# New here, looking for advice. 55g Firemouth tank.



## Diana (Jan 14, 2010)

A single t-12 bulb is only about 40 watts, if I remember. This is about half the light that I would suggest for this tank. 
The HOB filter will out gas whatever CO2 is in there. Get a canister, or at least remove Bio Wheels. IME that is not enough water movement, I tend to run around 10 times the tank volume per hour of water movement. The power head is a very good idea. 
Skip the air bubble toy. 

If this is your Pleco, they are not 6" fish. Go with a Bristlenose Plec. 
http://www.planetcatfish.com/catelog/species.php?species_id=148

As a general guide most fish tend to not eat Java Fern and Anubias. I have also had good luck with Bolbitis and Hornwort. None of these are substrate rooted plants. Hornwort does better in hard water. Bolbitis does better with more water movement. 
Feeding the fish fresh or lightly cooked vegies may give them enough plant material in their diet, they may leave the plants alone.


----------



## RipariumGuy (Aug 6, 2009)

Depedding on the wattage of the light, you may\my not be able to grow low light plants. As Diana said, java fern and anubais are low light plants that are usually left alone by cichlids.


----------



## Byron (Aug 20, 2009)

- _REQUIRED ACTION_: Reproduce word for word the part of the Firemouth tank thread starting at "# New here, looking" and ending at "air bubble toy.".

- _PROVIDED MATERIAL_:
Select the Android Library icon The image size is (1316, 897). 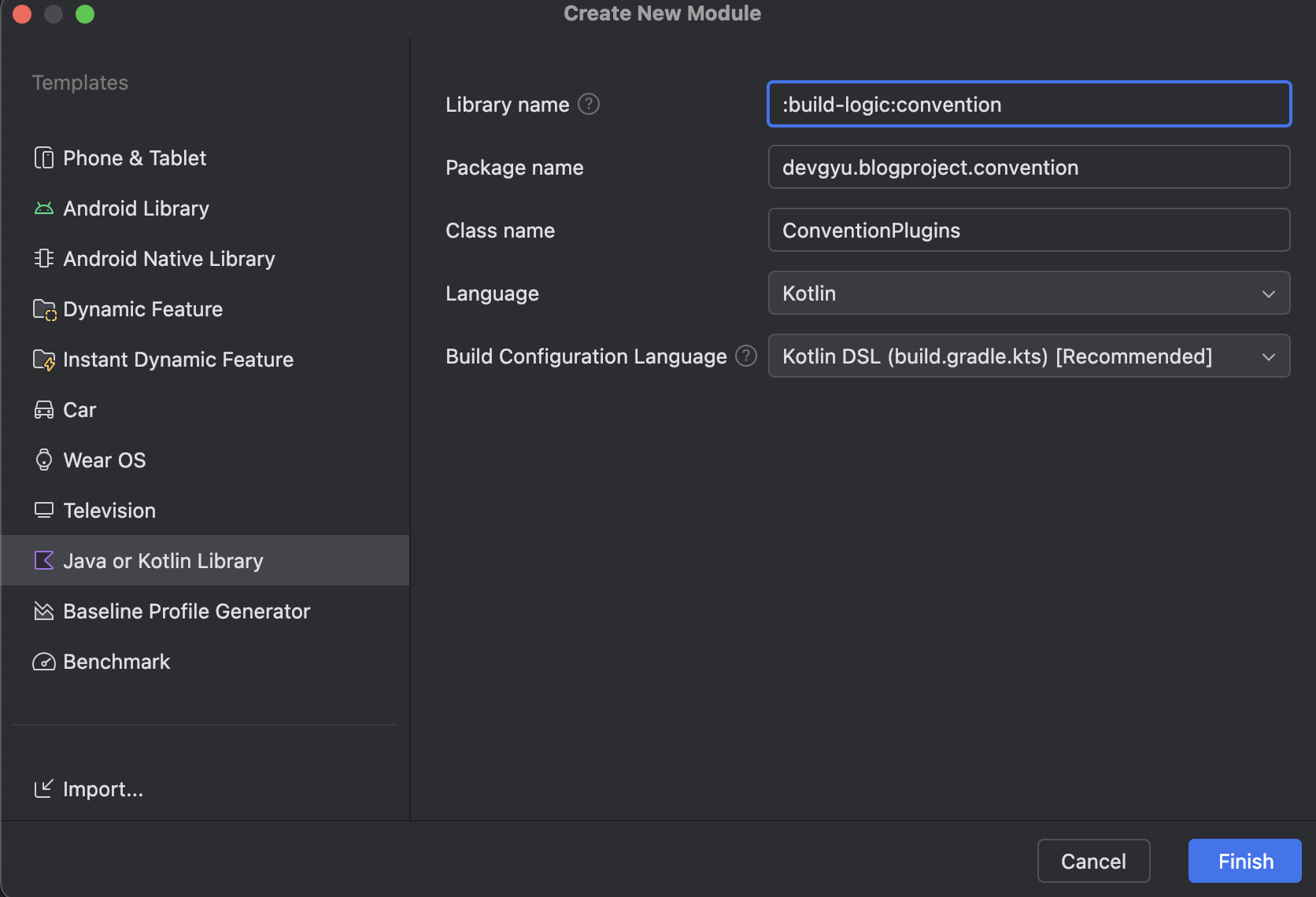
* * *
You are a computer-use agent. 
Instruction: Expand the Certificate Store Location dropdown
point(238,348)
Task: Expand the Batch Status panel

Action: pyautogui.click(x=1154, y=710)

- _TASK SOLUTION_:
# New here, looking for advice. 55g Firemouth tank.



## Diana (Jan 14, 2010)

A single t-12 bulb is only about 40 watts, if I remember. This is about half the light that I would suggest for this tank. 
The HOB filter will out gas whatever CO2 is in there. Get a canister, or at least remove Bio Wheels. IME that is not enough water movement, I tend to run around 10 times the tank volume per hour of water movement. The power head is a very good idea. 
Skip the air bubble toy.